> [PASSAGE GIVEN]:
*****
We applaud the legislators stepping up to help the workers of long-term care, but please make sure the legislation states clearly that the direct care staff, not the executives and owners, get 90% of the increased funding. Vague language must be eliminated. Staff shortages have been a decades-long problem perpetrated by this industry as a way to enhance profits.
Our mothers, fathers, spouses and other loved ones deserve to be cared for by fairly compensated, trained and supported staff.
Kristine Sundberg, Excelsior
The writer is executive director of Elder Voice Family Advocates.
LGBTQ LEGISLATION
The Republican pathological obsession with all things LGBTQ is truly mind-boggling. The April 10 article “GOP pushing anti-LGBTQ bills at record pace” states that “[t]his year is heating up to be another record-breaking one for anti-LBGTQ legislation … . Republican legislators have proposed at least 325 bills so far, with about 130 targeting transgender rights specifically.” Republicans even raised the issue at Supreme Court Justice-designate Ketanji Brown Jackson’s confirmation hearing when a senator asked Jackson to define “woman.” The question was a not so thinly veiled reference to gender identity and trans politics among Republicans.
*****
> [GIVEN DATA]:
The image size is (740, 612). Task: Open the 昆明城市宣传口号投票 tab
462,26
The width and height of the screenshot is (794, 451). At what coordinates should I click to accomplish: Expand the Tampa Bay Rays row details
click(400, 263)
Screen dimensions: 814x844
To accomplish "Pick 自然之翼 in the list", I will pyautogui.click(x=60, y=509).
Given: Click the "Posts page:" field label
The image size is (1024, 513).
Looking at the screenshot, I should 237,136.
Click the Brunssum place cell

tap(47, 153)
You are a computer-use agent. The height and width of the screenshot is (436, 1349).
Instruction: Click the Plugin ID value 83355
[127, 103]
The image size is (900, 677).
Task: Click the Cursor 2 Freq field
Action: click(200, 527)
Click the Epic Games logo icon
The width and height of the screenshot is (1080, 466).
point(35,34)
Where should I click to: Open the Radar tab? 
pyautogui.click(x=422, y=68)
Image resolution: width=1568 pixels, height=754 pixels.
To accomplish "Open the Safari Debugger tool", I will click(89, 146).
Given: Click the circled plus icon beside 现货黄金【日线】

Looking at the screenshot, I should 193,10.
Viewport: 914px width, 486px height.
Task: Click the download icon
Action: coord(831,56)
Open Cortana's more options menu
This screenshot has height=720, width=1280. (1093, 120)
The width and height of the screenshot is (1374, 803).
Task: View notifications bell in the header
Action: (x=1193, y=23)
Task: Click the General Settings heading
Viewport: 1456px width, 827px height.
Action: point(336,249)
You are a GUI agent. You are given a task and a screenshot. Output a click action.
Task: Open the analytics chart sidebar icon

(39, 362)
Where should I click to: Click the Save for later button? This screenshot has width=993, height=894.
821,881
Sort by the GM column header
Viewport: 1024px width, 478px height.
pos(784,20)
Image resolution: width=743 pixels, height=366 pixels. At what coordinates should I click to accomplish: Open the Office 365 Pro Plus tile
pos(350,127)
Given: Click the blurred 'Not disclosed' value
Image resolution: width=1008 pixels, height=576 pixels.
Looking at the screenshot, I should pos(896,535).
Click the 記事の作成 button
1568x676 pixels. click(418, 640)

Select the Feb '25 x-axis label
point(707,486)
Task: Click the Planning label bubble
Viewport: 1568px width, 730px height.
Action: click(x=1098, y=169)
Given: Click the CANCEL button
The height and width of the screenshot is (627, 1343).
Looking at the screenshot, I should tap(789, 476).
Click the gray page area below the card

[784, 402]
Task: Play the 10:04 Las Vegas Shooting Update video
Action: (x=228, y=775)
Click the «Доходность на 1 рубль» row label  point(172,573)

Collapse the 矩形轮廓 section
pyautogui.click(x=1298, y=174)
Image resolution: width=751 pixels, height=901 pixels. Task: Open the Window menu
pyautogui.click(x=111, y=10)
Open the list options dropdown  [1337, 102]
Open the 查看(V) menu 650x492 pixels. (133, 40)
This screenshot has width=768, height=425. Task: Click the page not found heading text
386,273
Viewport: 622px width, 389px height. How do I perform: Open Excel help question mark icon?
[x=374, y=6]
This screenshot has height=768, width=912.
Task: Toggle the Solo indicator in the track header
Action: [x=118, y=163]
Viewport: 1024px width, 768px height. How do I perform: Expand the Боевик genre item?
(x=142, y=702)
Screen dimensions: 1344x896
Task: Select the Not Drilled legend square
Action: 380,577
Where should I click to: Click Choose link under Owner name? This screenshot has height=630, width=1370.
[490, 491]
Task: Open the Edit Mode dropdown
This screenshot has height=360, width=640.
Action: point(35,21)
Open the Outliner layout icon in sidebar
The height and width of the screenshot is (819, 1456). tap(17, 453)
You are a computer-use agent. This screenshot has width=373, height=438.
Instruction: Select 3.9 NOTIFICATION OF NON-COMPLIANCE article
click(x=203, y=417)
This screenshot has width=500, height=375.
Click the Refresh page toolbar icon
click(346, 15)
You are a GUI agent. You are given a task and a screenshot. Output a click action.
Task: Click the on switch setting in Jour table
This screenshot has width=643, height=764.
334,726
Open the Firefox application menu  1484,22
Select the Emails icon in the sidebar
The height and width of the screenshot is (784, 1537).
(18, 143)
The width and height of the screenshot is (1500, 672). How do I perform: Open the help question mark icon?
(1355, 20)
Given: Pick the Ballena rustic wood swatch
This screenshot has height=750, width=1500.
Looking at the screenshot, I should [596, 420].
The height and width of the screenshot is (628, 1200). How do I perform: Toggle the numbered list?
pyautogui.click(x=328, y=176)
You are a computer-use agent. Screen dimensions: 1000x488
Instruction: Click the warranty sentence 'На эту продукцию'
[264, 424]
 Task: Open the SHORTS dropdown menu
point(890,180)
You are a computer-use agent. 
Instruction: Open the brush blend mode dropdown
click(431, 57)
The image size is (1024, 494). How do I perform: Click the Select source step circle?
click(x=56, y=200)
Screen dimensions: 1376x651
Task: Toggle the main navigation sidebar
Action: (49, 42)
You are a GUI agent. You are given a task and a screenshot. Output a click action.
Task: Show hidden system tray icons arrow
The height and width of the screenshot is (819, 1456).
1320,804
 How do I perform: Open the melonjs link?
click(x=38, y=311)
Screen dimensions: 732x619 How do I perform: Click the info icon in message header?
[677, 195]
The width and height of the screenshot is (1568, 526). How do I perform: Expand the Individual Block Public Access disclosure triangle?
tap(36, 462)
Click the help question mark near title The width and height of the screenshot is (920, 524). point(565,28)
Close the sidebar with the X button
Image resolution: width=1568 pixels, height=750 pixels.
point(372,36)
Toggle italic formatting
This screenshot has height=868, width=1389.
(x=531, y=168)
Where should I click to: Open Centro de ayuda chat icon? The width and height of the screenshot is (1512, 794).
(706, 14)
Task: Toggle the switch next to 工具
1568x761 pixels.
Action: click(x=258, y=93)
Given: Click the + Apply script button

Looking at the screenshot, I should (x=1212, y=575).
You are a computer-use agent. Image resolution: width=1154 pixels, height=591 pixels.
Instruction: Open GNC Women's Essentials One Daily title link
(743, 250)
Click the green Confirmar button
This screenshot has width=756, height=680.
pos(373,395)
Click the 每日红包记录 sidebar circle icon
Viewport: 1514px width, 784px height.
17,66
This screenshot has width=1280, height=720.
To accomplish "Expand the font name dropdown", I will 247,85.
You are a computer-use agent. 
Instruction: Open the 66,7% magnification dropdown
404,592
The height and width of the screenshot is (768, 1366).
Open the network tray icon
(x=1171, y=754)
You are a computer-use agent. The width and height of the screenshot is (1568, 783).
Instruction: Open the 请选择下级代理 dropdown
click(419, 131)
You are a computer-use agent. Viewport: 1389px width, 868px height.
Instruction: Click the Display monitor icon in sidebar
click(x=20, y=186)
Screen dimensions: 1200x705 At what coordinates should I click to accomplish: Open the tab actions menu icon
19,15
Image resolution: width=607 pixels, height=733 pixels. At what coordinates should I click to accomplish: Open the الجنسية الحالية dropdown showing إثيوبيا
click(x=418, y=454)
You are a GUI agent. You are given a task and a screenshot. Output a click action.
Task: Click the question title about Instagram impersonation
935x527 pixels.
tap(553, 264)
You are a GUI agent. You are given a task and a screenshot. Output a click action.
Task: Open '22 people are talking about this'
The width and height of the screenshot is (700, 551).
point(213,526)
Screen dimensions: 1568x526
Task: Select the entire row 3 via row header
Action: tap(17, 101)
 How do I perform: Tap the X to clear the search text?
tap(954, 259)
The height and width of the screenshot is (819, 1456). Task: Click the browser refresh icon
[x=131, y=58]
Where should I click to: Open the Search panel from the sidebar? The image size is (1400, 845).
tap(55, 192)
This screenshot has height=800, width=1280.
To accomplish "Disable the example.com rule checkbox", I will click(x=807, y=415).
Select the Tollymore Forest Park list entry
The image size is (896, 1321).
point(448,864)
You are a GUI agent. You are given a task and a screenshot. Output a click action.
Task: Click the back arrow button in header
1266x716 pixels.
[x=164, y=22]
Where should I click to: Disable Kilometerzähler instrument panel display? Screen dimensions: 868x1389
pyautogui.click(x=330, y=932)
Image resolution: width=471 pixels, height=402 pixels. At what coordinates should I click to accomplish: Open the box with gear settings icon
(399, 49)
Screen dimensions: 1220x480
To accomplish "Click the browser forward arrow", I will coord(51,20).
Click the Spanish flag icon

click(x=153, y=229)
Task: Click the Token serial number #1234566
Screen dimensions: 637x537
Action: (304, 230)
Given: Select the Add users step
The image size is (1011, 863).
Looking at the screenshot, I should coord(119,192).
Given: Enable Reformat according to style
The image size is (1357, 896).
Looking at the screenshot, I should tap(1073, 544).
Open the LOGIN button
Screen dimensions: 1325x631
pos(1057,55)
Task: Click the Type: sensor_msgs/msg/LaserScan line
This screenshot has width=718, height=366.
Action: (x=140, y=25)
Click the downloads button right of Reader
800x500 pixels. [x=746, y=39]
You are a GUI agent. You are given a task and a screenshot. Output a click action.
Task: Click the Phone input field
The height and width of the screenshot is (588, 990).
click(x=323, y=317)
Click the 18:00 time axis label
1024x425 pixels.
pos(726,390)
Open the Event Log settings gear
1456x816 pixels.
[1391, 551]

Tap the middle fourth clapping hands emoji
*****
> [AIM OF THE TASK]:
The letter about long-term care says what kind of staff loved ones deserve. List every quality it names for that staff.

> [OUTPUT FOR THIS EXERCISE]:
Fairly compensated, trained, and supported.